EXERCISE — Select from the records below every line that has the word "will" in it.

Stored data

══════

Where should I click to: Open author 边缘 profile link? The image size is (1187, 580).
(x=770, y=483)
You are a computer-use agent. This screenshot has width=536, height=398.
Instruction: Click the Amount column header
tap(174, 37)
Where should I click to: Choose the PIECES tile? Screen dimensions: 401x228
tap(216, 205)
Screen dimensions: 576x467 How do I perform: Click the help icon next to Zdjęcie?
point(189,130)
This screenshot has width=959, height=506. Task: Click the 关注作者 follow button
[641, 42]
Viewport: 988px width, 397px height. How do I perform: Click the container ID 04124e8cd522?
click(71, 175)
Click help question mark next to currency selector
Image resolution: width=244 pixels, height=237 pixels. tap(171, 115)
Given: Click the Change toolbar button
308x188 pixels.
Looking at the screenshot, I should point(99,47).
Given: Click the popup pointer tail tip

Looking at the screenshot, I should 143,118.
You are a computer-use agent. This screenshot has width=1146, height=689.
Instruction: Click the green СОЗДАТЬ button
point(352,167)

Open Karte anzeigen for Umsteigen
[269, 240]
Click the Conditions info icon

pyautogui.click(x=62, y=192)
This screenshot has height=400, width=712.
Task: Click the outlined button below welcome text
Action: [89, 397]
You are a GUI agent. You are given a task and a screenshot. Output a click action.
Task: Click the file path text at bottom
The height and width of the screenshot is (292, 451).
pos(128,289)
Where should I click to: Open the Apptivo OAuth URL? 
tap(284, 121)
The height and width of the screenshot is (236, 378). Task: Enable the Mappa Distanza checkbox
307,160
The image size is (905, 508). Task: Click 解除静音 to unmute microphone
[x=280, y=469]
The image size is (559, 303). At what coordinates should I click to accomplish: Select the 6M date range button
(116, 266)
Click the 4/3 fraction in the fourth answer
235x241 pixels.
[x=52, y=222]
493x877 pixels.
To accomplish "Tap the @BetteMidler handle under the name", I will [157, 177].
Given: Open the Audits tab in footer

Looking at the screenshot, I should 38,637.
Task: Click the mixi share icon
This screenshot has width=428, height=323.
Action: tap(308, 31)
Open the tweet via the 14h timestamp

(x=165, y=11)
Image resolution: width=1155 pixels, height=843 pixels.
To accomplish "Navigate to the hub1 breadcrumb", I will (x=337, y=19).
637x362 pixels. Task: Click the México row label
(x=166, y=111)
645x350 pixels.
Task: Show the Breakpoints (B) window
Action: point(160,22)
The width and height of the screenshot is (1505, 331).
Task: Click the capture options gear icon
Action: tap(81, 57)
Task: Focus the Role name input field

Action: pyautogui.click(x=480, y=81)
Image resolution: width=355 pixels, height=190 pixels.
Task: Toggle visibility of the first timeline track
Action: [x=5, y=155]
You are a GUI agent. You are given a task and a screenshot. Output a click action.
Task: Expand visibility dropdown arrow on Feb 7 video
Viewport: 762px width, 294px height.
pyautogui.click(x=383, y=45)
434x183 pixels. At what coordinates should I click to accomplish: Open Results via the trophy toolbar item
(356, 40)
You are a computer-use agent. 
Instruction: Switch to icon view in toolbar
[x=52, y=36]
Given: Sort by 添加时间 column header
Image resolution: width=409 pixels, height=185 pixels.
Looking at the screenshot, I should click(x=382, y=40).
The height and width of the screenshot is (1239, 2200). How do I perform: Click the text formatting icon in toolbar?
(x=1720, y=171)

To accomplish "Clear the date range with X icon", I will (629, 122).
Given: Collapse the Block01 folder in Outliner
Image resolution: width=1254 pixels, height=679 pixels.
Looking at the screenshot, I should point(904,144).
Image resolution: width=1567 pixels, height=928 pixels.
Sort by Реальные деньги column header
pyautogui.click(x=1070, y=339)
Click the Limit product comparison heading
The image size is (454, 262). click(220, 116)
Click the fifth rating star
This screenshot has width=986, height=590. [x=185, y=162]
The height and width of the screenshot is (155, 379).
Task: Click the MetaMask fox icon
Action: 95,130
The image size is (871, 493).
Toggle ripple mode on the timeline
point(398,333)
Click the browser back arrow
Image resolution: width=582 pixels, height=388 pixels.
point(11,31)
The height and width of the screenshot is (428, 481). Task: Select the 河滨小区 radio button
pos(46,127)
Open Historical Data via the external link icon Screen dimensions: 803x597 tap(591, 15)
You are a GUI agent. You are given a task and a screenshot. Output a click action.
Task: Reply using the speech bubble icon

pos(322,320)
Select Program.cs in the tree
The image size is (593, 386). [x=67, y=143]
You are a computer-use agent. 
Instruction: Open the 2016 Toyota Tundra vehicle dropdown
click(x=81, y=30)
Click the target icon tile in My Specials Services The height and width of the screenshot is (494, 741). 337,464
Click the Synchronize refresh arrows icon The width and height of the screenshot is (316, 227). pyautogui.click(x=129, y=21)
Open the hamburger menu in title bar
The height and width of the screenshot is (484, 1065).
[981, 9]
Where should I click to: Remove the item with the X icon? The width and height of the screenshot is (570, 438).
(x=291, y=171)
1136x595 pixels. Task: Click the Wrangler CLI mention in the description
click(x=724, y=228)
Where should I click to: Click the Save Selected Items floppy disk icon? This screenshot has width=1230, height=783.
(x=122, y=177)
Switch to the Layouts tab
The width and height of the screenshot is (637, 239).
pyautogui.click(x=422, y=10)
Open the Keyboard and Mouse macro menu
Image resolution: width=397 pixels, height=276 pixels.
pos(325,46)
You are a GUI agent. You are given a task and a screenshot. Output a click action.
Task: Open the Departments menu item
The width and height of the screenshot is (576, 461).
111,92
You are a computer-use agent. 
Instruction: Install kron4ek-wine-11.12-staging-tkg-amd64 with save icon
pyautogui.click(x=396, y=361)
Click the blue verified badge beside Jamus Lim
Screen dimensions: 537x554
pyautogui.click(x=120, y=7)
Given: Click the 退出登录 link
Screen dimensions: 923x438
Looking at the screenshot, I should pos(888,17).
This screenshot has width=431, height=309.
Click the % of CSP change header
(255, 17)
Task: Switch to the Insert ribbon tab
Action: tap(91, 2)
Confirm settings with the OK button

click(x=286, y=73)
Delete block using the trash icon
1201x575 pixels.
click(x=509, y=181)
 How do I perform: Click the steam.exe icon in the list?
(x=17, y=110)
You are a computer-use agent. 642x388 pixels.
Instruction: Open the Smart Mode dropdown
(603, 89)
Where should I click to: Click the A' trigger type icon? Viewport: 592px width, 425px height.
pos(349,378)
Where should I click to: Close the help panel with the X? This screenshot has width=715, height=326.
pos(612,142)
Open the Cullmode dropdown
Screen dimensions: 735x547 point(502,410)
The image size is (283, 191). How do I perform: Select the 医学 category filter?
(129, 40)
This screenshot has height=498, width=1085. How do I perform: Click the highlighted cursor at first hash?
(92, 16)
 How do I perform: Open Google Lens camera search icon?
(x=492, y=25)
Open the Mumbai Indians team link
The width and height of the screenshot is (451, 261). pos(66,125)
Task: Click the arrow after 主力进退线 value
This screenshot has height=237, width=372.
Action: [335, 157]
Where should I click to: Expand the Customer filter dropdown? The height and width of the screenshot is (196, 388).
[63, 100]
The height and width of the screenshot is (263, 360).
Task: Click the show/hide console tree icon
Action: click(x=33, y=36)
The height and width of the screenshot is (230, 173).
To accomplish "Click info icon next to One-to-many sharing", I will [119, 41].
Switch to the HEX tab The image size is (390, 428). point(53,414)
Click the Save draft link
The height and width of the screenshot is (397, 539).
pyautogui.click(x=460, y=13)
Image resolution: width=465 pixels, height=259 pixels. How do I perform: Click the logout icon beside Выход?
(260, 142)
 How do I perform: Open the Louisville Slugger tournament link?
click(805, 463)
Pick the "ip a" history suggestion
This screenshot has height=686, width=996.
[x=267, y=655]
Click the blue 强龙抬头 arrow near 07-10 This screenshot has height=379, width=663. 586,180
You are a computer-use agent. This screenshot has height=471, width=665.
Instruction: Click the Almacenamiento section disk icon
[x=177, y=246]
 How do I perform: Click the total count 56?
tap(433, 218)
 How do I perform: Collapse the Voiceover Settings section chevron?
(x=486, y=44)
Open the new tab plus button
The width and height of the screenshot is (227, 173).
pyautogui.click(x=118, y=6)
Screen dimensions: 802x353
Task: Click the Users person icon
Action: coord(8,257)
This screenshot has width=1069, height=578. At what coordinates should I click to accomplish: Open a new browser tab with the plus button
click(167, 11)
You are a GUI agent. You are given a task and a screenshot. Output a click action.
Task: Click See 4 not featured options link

══════

YOUR SOLUTION —
To accomplish "Tap the @BetteMidler handle under the name", I will [157, 177].
To accomplish "Navigate to the hub1 breadcrumb", I will (x=337, y=19).
To accomplish "Clear the date range with X icon", I will (629, 122).
To accomplish "Click info icon next to One-to-many sharing", I will [119, 41].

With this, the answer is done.